>>>

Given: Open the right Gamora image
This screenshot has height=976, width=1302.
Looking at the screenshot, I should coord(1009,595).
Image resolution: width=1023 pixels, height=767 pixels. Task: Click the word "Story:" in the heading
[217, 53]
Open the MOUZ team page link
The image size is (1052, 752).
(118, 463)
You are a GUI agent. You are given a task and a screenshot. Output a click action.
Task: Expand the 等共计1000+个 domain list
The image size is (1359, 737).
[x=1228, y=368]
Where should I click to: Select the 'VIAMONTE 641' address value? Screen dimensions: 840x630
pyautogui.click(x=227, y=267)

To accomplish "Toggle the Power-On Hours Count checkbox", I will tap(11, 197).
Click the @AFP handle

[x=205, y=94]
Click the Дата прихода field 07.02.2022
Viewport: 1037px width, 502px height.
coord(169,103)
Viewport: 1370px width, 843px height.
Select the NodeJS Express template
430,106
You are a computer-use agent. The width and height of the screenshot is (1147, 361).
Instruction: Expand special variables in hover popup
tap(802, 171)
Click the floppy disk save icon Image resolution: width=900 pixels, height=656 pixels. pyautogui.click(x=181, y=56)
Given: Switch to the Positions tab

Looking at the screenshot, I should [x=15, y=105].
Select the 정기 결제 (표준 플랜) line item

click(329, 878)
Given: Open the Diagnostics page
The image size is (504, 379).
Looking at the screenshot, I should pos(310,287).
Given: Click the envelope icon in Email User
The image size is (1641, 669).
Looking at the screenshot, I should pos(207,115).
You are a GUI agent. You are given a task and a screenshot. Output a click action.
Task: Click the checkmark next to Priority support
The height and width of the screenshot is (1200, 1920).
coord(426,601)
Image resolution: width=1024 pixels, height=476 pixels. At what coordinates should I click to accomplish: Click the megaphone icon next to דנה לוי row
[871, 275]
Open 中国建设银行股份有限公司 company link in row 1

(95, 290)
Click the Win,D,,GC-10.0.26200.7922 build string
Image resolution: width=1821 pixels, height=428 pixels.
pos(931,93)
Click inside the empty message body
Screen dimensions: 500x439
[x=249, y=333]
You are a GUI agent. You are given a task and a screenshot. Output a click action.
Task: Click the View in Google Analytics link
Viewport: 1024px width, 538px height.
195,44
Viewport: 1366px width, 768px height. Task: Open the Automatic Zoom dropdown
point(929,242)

<<<

- What is needed -
Nothing in the records may be left out; copy them all exactly.

- Exercise output -
Given: Open the right Gamora image
This screenshot has height=976, width=1302.
Looking at the screenshot, I should coord(1009,595).
Image resolution: width=1023 pixels, height=767 pixels. Task: Click the word "Story:" in the heading
[217, 53]
Open the MOUZ team page link
The image size is (1052, 752).
(118, 463)
You are a GUI agent. You are given a task and a screenshot. Output a click action.
Task: Expand the 等共计1000+个 domain list
The image size is (1359, 737).
[x=1228, y=368]
Where should I click to: Select the 'VIAMONTE 641' address value? Screen dimensions: 840x630
pyautogui.click(x=227, y=267)

To accomplish "Toggle the Power-On Hours Count checkbox", I will tap(11, 197).
Click the @AFP handle

[x=205, y=94]
Click the Дата прихода field 07.02.2022
Viewport: 1037px width, 502px height.
coord(169,103)
Viewport: 1370px width, 843px height.
Select the NodeJS Express template
430,106
You are a computer-use agent. The width and height of the screenshot is (1147, 361).
Instruction: Expand special variables in hover popup
tap(802, 171)
Click the floppy disk save icon Image resolution: width=900 pixels, height=656 pixels. pyautogui.click(x=181, y=56)
Given: Switch to the Positions tab

Looking at the screenshot, I should [x=15, y=105].
Select the 정기 결제 (표준 플랜) line item

click(329, 878)
Given: Open the Diagnostics page
The image size is (504, 379).
Looking at the screenshot, I should pos(310,287).
Given: Click the envelope icon in Email User
The image size is (1641, 669).
Looking at the screenshot, I should pos(207,115).
You are a GUI agent. You are given a task and a screenshot. Output a click action.
Task: Click the checkmark next to Priority support
The height and width of the screenshot is (1200, 1920).
coord(426,601)
Image resolution: width=1024 pixels, height=476 pixels. At what coordinates should I click to accomplish: Click the megaphone icon next to דנה לוי row
[871, 275]
Open 中国建设银行股份有限公司 company link in row 1

(95, 290)
Click the Win,D,,GC-10.0.26200.7922 build string
Image resolution: width=1821 pixels, height=428 pixels.
pos(931,93)
Click inside the empty message body
Screen dimensions: 500x439
[x=249, y=333]
You are a GUI agent. You are given a task and a screenshot. Output a click action.
Task: Click the View in Google Analytics link
Viewport: 1024px width, 538px height.
195,44
Viewport: 1366px width, 768px height. Task: Open the Automatic Zoom dropdown
point(929,242)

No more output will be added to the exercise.